夏の夜

 二階に上がると廊下の網戸が開いていた。冷気と一緒に外の臭いも入ってきた。草いきれを薄めたような臭い。夏の実感が急に湧き、そして寂しい気持ちになった。夏などとうに半分過ぎてしまったのに、何故今更気付くのだろう。

 寂しい理由はそれだけではないかもしれない。洗濯物をたたみながら、携帯で本を探す。ポイント倍増のキャンペーンに煽られて、『仮面の商人』と『近代日本の文学史』に決める。注文する前に思いとどまり、母親に無駄遣いを気付かれないように取り消す。週末に有給をとって仙台で遊んでいる間、追い打ちのように商品がとどいてはまずいと思ったのだ。七月に入った今、ボーナスで買った本も殆ど手をつけていないのに。やましさを感じて、向こうの、ネットショップと同じ系列店で買おうと決める。

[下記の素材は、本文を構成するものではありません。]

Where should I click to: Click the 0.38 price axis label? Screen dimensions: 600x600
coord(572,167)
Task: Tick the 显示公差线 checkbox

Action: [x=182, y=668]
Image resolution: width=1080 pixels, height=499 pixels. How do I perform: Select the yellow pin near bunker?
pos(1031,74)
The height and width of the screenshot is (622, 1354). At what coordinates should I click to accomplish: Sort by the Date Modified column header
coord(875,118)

 六月の始めにはうるさかった蛙の鳴き声にも、もう慣れた。意識を向けなければ気づきもしない。夜十一時ごろに家に着いて、少しでも夜更かしして絵を描こう、本を読もうと思っていた私に、そのやかましさを意識させたのは、夏の夜の涼しさと、穏やかな草の臭いだった。

 読みもしない本を買って満足している。半端に漫画を描いてはほったらかしている。いつかは読めると、描けると思っている。学生時代ほど、物事を急いだりしなくなった。不確かな自分が何者かになるために、しなければならなかったものは多かったし、おかげで迷ったまま何もできずじまいだった。もう本を読み、絵を描くことで解消される不安はいなくなった。

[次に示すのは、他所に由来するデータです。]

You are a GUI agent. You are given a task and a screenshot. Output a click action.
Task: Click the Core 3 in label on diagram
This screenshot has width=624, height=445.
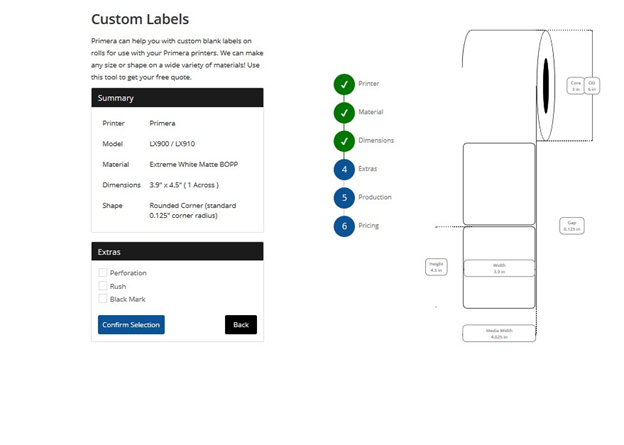[575, 86]
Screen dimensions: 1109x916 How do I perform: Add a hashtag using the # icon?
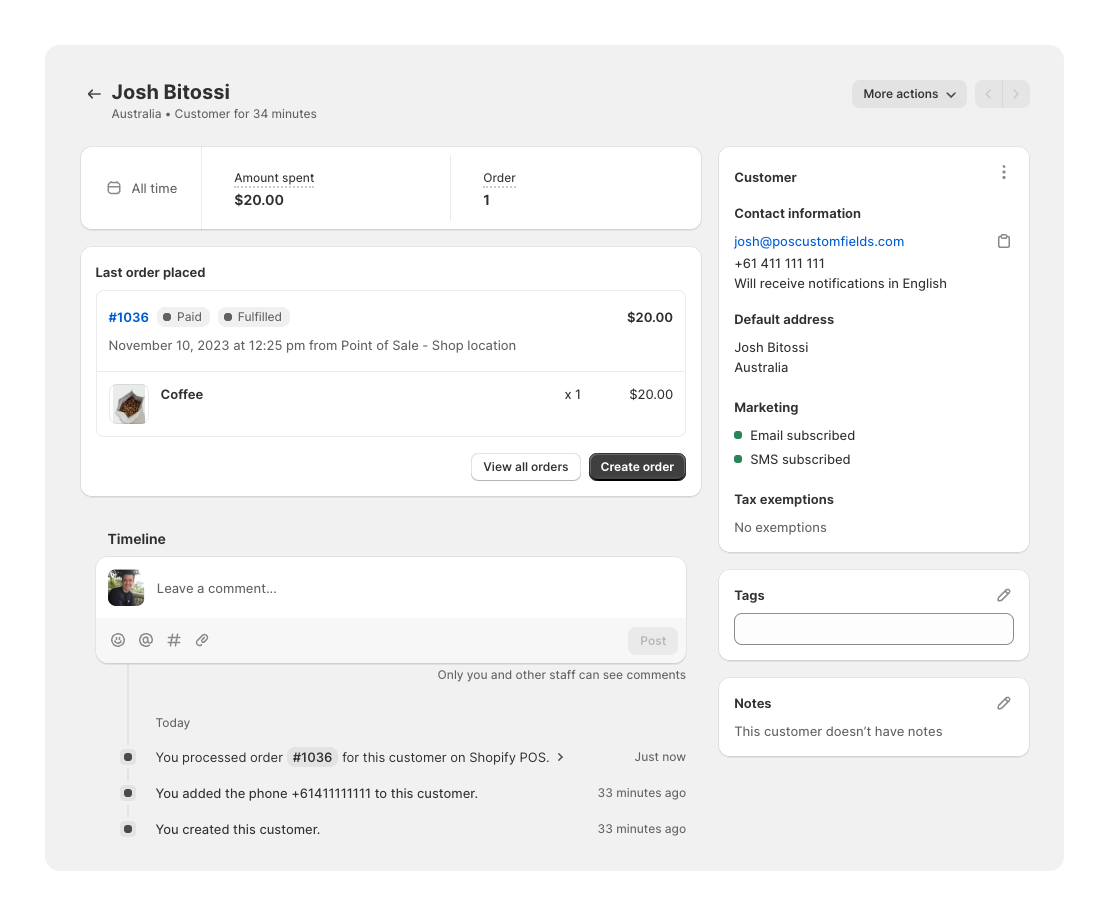(174, 640)
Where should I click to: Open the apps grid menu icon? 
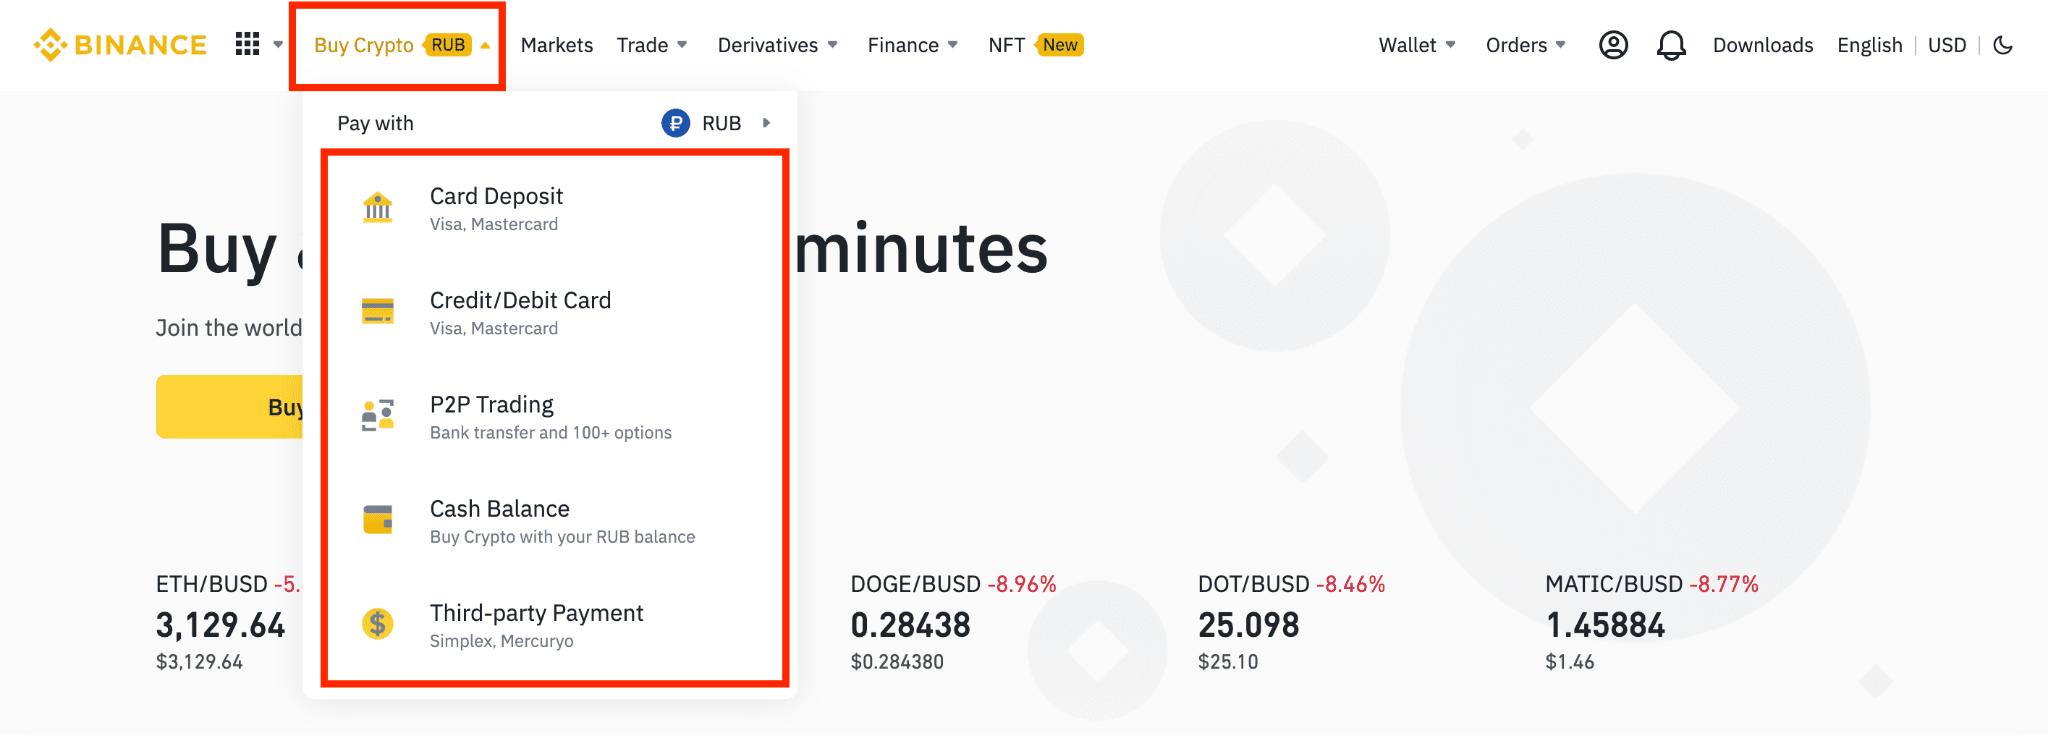point(247,44)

 けれど今日の晩、私を寂しくさせたのはその不安の不在だった。呼び戻そうとしても戻ってはこないのでないか。来たらきたで困るのだが、ふと去来したこの思いはあの夏の幸せを思い出させる。

 蚊に食われたら困ると思いながらも、今日は網戸を開けたまま眠ることにする。でも家族には迷惑だと思い、自分の部屋だけ開けておく。